Dort hatte ihr Verteidiger versucht, ihre Rolle kleinzureden. Nur eine Sekretärin, kein SS-Wächter sei sie gewesen. Und überhaupt könne man ihr nicht nachweisen, dass sie vorsätzlich Beihilfe zum Massenmord geleistet habe.
Ergreifende Antwort eines Überlebenden
Unheimlich, wie die alte deutsche Verdrängungsstrategie im Jahr 2024 vor dem höchsten deutschen Strafgericht wiederkehrt. Unheimlich die alte Leier: Man müsse ja Vernichtungslager von anderen KZ unterscheiden und Beihilfe zum Mord, das könne man nur den aktiven SS-Schergen in den Lagern vorwerfen.
Eine ergreifende Antwort auf diese Verdrängungsrhetorik gab im Verfahren in Leipzig der 96-jährige Abraham Koryski, Überlebender von Stutthof. Er hatte nicht aus Haifa in Israel nach Leipzig kommen können. Seine Anwältin verlas eine Stellungnahme von ihm. "Von dem Moment an, in dem ich das Lager betrat, empfing mich der Geruch des Todes, der Geruch des Krematoriums, dessen Schornstein für alle sichtbar und dessen Gestank jede Nase ausgesetzt war."

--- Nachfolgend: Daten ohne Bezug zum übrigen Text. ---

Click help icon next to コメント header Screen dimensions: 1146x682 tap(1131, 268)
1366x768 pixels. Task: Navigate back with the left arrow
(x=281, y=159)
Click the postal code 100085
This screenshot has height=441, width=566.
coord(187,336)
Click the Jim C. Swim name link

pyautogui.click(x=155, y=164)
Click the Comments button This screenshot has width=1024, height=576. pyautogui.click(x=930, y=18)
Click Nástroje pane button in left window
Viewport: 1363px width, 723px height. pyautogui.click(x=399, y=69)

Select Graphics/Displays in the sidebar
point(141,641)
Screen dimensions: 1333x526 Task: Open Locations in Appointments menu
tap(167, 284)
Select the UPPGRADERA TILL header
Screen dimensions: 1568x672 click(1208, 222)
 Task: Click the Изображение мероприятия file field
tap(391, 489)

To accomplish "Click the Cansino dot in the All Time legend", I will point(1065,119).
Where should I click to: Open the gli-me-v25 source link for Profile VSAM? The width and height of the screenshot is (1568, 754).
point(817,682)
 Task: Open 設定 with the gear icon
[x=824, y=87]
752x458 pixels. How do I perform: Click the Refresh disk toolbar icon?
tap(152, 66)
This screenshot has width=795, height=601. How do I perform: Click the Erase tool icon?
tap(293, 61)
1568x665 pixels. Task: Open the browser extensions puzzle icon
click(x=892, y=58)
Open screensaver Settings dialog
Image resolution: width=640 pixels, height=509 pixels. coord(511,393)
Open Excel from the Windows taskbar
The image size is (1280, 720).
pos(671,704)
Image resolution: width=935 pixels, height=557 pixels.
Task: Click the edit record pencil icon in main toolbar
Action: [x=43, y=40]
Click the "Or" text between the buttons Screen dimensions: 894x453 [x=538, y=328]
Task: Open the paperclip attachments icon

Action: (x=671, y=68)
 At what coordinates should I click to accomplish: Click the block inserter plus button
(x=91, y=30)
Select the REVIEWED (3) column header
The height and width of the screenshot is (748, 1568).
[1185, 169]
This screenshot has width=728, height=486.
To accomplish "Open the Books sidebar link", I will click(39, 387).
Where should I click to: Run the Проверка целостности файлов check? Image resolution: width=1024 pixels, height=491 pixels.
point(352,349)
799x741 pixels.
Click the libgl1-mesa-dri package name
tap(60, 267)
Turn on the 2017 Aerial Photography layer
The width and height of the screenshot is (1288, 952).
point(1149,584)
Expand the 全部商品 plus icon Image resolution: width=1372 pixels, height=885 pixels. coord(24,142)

Jeder in Stutthof wusste, dass das Lager eine Vernichtungsmaschinerie war, mit dem einzigen Zweck, zu morden. Das bezeugt Abraham Koryski.
Viele Jahrzehnte zu spät
Es ist wichtig, dass der Bundesgerichtshof nun festgestellt hat, dass auch eine KZ-Sekretärin wie Irmgard F. Gehilfin des Holocaust gewesen ist. Ein Urteil, das allerdings viele Jahrzehnte zu spät kommt, wie ein anderer Überlebender von Stutthof, Josef Salomonovic, es ausgedrückt hat.
Der wahrscheinlich letzte KZ-Prozess in Deutschland weist auch darauf hin: Neben der ersten gibt es eine zweite deutsche Schuld. Dieses Land hat mit dem Holocaust nicht nur das grausamste Menschheitsverbrechen begangen. Die deutsche Justiz hat die Aufarbeitung dieses Verbrechens auch jahrzehntelang verweigert und teilweise sogar hintertrieben.
Eine zweite Erinnerungsarbeit
Man muss es klar sagen: Neben dem Erinnern an den Holocaust muss diese Gesellschaft in den nächsten Jahren noch eine zweite Erinnerungsarbeit leisten. Sie muss ganz genau und ganz konkret fragen, warum höchste Gerichte es zugelassen haben, dass Zehntausende von NS-Tätern völlig ungestraft davongekommen sind.
Viele Institutionen und Gerichte müssen die eigene Geschichte nach 1945 noch aufarbeiten. Manche sind schon dabei, andere tun wenig oder nichts. Das vermutlich letzte KZ-Urteil in Deutschland ist kein Schlussstrich unter die deutsche NS-Geschichte. Es ist der Auftakt zu einer neuen Phase des Erinnerns und des Aufarbeitens.